Is it not possible that a little bit of envy of that large-souled race of the future does not mingle with your shame of an animal ancestry when you rise and exclaim, “Away with the theory of the upward trend in God’s works; I will none of it?”—for it is a fact that whatever sense of shame one may feel for our lowly ancestors it is more than compensated for by the pride one may feel for the noble race that is to be; because if the path along which we have travelled in past ages points downward in the rear, it just as surely points upward in front. Our destiny will be as high as our origin was low. And as man drops his foolish prejudices and grows more intelligent, as he learns more about the laws of his development, the more rapidly will he advance physically, mentally, spiritually.

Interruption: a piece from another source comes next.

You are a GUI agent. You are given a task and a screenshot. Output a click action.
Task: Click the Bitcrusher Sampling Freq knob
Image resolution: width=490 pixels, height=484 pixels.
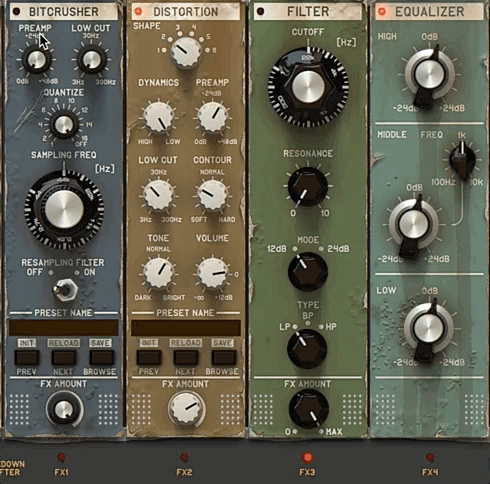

Ah! Parson, far better to be the tadpole ancestor of an ever-progressive angel breed than be the degraded descendant of a race of gods; yet a race without hope of ever again reaching the much-lauded, pristine purity and perfection of Adam—a creature really whose moral status was so low, and who was so weak, that he fell at the first temptation.

Civilization, culture, the moral nature of man, have been developed; they are not the remains of something that has been lost. Human nature is not ruined, but is unfinished. The god-like race is not of the past, but belongs to the future. Man entered the zone of sin not from above, but from below. Probably no man who ever walked this earth save Jesus Christ has ever breathed the pure moral atmosphere above the zone of sin. Through this zone, from the pre-human to the man of Galilee, from the sinless state of the lower animals and of the child-man to the sinless perfection of the divine, the whole race, ’mid struggles and trials and sorrows and anguish, must pass, is passing.